Una semana después de la presentación de la controvertida Reforma Eléctrica, esta sigue provocando reacciones de todos los sectores, y todas, o casi todas, van en un sentido negativo.

Salvo la postura gubernamental y el respaldo público de la CFE y el SUTERM, especialistas, académicos, asociaciones y órganos autónomos, entre otros, han expresado su preocupación desde diversas ópticas.

Las asociaciones Mexicana de Energía Eólica (AMDEE) y Mexicana de Energía Solar, por ejemplo, advirtieron el día de ayer en un comunicado conjunto, sobre el riesgo latente de que la industria de la energía renovable en México quede desmantelada en caso de que la iniciativa pase tal y como la presentó el Ejecutivo federal.

No es un tema menor, pues además del grave retroceso en materia ambiental y la posibilidad de perder los esfuerzos que por años se han realizado para impulsar las renovables, el país podría alejarse aún más de cumplir sus compromisos internacionales en materia de cambio climático.

Si bien el no cumplimiento no acarrea, estrictamente, sanciones para los países, en materia de geopolítica, México podría quedarse incluso rezagado del concierto internacional, con todo lo que ello implica.

No hay que pasar por alto también que esta reforma eléctrica va a ocasionar, en caso de avanzar, problemas inmediatos, como afectaciones en las tarifas domésticas, acciones judiciales y un mal clima para la inversión.
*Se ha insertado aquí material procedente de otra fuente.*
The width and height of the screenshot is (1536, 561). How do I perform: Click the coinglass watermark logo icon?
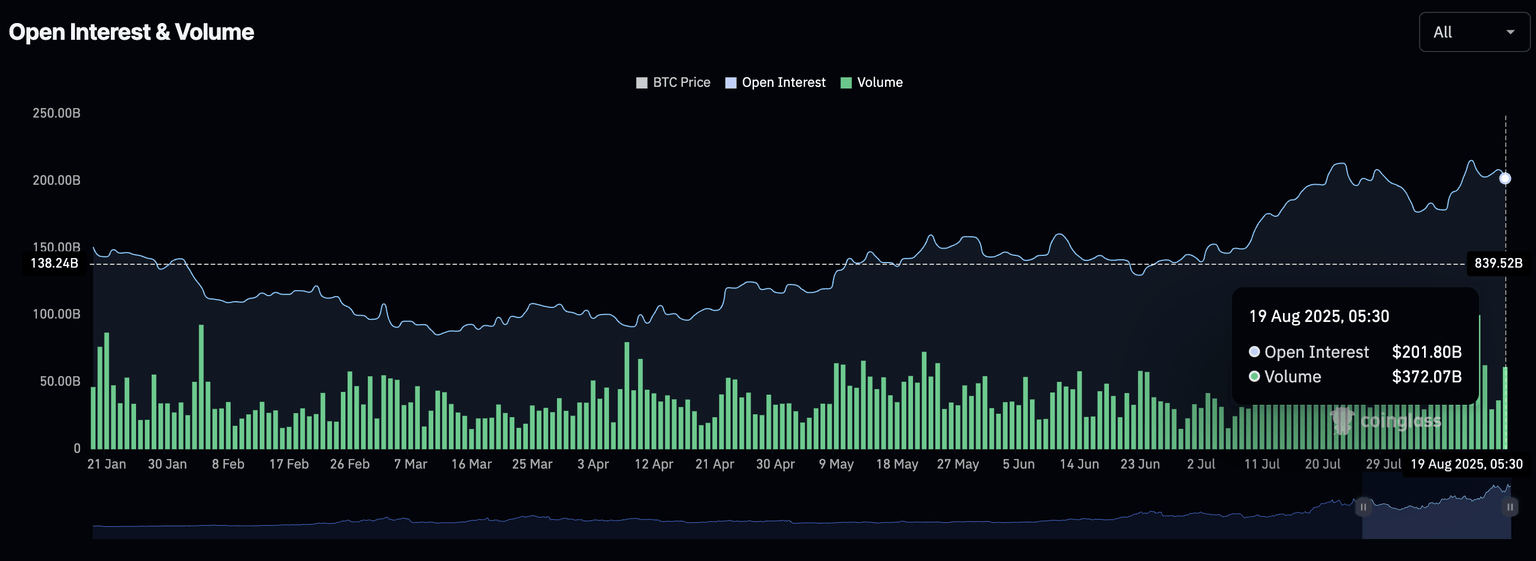tap(1343, 421)
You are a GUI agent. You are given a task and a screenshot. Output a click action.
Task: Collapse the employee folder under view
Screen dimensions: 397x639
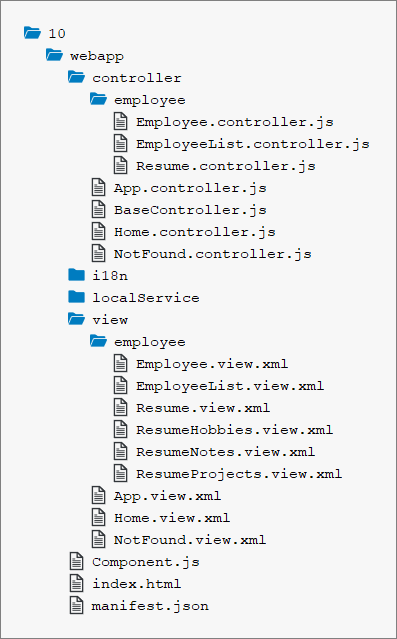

Y eso que apenas comenzará la discusión legislativa.

Apertura en exploración

En el sector de exploración y producción de crudo parece haber un contraste muy marcado en cuanto a la postura del Gobierno, pues, de momento, no se ha generado un clima adverso para la iniciativa privada e, incluso, por momentos, parecería lo contrario.

Hace apenas unos días, en sesión de Consejo, la Comisión Nacional de Hidrocarburos aprobó la ampliación del periodo de exploración a dos particulares, lo que, aún con cierta cautela, puede ser visto como una buena señal.

No hay que pasar por alto que con la construcción de la refinería de Dos Bocas y, en general con el proyecto de rehabilitación del resto de las refinerías, Pemex deberá buscar alianza con los particulares si realmente quiere acercarse a la meta de la independencia en hidrocarburos. La pregunta sería si la 4T tomará decisiones pragmáticas o políticas.